Reform the orientation program for young people newly received into detention.
Liberalise the rules relating to gratuities, products available in the canteen, items allowable in detainee cells and what families are able to provide to young people in detention.
Reduce the number of scheduled and unscheduled lockdowns of detainees.
Implement strategies and practices with respect to social visits to improve the quality of interaction between young people and their families.
The Department pursue legislative amendments to the provisions of the Young Offenders Act 1994 to: (i) remove the power of Superintendents and Visiting Justices to impose penalties which increase custody time; and (ii) clarify the standard of proof for detention offence charges.
Review the Young Offenders Act 1994 and all associated regulations, rules, orders and procedures alongside the pending amendments to the adult prisoner disciplinary regime. The outcomes of the review should include: (i) greater clarity with respect to the role of detention offences and other options in managing poor behaviour; and (ii) ensuring that young people in detention are not treated any more severely than if they were adults.

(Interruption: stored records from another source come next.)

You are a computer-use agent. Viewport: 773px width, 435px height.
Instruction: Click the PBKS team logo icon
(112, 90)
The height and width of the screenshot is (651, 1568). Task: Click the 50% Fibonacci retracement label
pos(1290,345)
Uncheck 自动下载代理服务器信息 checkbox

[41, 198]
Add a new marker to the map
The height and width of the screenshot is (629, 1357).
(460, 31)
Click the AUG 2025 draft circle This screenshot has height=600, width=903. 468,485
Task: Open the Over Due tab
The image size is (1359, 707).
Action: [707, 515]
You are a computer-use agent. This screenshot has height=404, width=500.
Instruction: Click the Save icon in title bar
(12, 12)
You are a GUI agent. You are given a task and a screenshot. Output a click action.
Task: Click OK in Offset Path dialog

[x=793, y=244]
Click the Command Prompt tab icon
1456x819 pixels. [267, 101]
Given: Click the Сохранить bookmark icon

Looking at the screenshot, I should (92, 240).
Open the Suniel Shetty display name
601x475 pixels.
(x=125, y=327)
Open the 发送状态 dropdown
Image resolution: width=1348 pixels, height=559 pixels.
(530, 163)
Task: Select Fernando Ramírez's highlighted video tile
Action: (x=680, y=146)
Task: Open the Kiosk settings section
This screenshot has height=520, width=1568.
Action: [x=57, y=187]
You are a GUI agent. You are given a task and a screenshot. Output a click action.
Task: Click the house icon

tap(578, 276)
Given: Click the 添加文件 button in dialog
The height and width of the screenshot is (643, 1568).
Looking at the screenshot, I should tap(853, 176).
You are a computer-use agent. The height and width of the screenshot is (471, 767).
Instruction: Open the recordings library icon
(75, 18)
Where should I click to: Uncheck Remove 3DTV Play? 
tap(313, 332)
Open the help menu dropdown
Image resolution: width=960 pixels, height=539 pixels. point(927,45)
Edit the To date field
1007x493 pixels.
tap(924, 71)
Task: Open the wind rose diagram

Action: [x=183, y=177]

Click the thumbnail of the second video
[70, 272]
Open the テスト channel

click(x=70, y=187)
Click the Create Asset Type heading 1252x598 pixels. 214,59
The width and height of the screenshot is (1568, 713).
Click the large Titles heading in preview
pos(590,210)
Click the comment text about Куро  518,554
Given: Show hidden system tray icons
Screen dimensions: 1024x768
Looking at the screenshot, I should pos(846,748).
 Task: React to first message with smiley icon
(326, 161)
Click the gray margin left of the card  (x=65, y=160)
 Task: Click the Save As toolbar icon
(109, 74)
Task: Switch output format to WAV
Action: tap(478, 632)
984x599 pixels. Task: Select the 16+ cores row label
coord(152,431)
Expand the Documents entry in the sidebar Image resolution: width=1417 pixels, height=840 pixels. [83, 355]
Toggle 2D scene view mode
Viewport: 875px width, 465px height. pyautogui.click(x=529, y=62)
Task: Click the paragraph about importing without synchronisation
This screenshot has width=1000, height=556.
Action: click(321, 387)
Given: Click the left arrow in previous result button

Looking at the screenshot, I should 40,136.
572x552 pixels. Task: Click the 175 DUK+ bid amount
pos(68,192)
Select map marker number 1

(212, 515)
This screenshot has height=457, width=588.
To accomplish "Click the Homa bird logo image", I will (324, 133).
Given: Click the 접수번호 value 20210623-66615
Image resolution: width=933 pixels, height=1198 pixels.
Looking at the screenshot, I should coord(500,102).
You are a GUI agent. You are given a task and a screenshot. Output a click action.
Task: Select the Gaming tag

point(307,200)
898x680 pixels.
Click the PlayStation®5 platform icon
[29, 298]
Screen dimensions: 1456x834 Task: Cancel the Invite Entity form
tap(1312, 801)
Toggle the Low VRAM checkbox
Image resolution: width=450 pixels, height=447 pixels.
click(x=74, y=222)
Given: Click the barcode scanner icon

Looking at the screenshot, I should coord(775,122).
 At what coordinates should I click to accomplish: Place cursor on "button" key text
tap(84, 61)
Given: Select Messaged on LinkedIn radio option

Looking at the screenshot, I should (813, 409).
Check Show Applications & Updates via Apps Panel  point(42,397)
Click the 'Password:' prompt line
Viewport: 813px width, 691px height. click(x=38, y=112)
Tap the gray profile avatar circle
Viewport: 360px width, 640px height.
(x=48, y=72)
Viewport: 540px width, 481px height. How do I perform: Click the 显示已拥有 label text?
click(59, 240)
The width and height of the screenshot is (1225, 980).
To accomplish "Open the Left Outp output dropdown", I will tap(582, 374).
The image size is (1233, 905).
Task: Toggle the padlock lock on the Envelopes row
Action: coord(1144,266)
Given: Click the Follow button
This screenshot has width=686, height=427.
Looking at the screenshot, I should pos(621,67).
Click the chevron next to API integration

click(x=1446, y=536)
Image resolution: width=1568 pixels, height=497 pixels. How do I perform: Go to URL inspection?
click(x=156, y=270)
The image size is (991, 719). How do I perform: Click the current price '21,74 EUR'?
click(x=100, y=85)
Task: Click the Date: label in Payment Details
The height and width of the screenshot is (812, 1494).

Review and report on the Juvenile Custodial Rules and detention centre practices with respect to confinement for a detention offence to ensure full compliance with the expectations of the Young Offenders Act and the Young Offenders Regulations in all areas, including exercise, access to reading materials, monitoring and documentation.
Review the Juvenile Custodial Rules and detention centre practices with respect to confinement for good government, good order or security to ensure full compliance with the expectations of the Young Offenders Act and the Young Offenders Regulations in all areas, including exercise, access to reading materials, monitoring and documentation.
Ensure that children are only confined following an incident when this is necessary for the good order or security of the centre, and improve documentation with respect to such confinement.
Evaluate whether the responses to incidents at Banksia Hill and the consequences for such behaviour are sufficiently robust, with particular reference to incidents of violence.
Ensure clear and comprehensive documentation is maintained with respect to (i) the reasons why children are placed into Harding B wing; and (ii) all stages of any regression regime which is imposed.
As an immediate measure, and prior to the potential development of an alternative to the current model of regression: (1) Improve staff understanding of the proper role of regression as opposed to other options. (2) Amend the legal instruments relating to regression to ensure that (i) that the core principles are embodied in higher level instruments such as Regulations or Juvenile Custodial Rules; and (ii) the language affirms that regression may not be used for the purposes of punishment.
Ensure that a young person is never placed in circumstances akin to confinement for more than 24 hours except by way of punishment for a detention offence which has been proved to the satisfaction of an independent adjudicator. Aim for a maximum target of 12 hours for stage one of regression.
Ensure that adequate staffing resources – both custodial and other professional staff – are in place to develop, implement and monitor interventions which aim to address individual behavioural needs.
Implement comprehensive reforms to the systems and processes for behaviour management in juvenile custodial facilities, especially in the areas of confinement and regression. Develop multi-disciplinary models which pay full regard to the principles in the Young Offenders Act and which are more subtle, more focused and more therapeutic than current practice.